Artist – Frank Wesley
This is the third and final ‘Mary, at your feet’ poem, which tells of an evening in Bethany, at the home of Martha, Mary and Lazarus. Jesus is there, too. They are holding a feast to celebrate Lazarus coming back from the dead, and, it being near Jerusalem, they are joined by many others.
I found some spikenard on line, the closest I could find to nard, the rare perfume Mary pours over Jesus, and burnt it as I meditated on the story. It is pungent and earthy, an intense fragrance. As I meditated, I remembered all the times that Jesus had told stories of the Kingdom involving feasting, and banquets, and how he left us a shared meal to remember him. This particular banquet, celebrating a man coming back from the dead, seems like that.
I thought of Mary giving something so costly out of love, I thought of the other story of a woman anointing Jesus’ feet (Luke 7:36-50). And I remembered that Messiah means anointed one, and that the only earthly anointing Jesus receives is like this, at a feast, in an outpouring of love and gratitude.
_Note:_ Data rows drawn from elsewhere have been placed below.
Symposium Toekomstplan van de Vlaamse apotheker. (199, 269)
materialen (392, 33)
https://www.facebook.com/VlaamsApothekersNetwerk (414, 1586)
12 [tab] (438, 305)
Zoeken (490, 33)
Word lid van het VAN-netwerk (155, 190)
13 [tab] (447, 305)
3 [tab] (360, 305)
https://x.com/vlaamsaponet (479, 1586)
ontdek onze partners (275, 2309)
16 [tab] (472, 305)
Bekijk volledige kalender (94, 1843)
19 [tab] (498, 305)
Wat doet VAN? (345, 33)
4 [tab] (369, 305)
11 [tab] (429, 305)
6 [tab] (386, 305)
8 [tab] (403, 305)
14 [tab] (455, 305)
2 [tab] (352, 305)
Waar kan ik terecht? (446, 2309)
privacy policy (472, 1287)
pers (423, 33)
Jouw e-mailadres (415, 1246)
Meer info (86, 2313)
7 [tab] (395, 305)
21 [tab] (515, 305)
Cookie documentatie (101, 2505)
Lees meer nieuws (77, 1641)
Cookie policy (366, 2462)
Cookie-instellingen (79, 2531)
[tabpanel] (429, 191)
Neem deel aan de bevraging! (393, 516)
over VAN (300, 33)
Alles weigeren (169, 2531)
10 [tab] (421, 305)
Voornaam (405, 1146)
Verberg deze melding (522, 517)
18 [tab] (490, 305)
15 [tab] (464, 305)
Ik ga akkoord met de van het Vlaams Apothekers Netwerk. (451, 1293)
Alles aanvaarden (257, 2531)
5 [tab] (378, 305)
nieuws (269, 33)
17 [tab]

This poem, too, was read at the Alive festival 2014, and I used it as a starting place for prayerful writing with a group of people. We burned spikenard, and imagined ourselves into the story. Some beautiful work resulted. People were able to connect with times when their life had been restored to them in some way, with times they were grateful, and wanted to pour our love and thanksgiving. For others, they felt they were outside, looking in at the feast.
In this poem I see the doors wide open, like the gates of the city in the book of Revelation (21:25).
Mary, of Bethany, at your feet a third time
And so you come once more to Bethany,
and share a meal with Lazarus,
a resurrection feast,
all those kingdom feasts you told of:
wedding banquets with long tables
set wide with good things,
with room enough for all,
welcome at your table.
Now, in Bethany, the house is ablaze with light,
shutters and doors thrown open,
all wide open with joy unspeakable,
music, laughter, dancing, wild thanksgiving
for one who was dead is alive again,
And all night, while crowds pour in from Jerusalem,
the feast goes on, and on,
as Mary enters now, cheeks glistening with joy,
past her brother at your side, back from the grave.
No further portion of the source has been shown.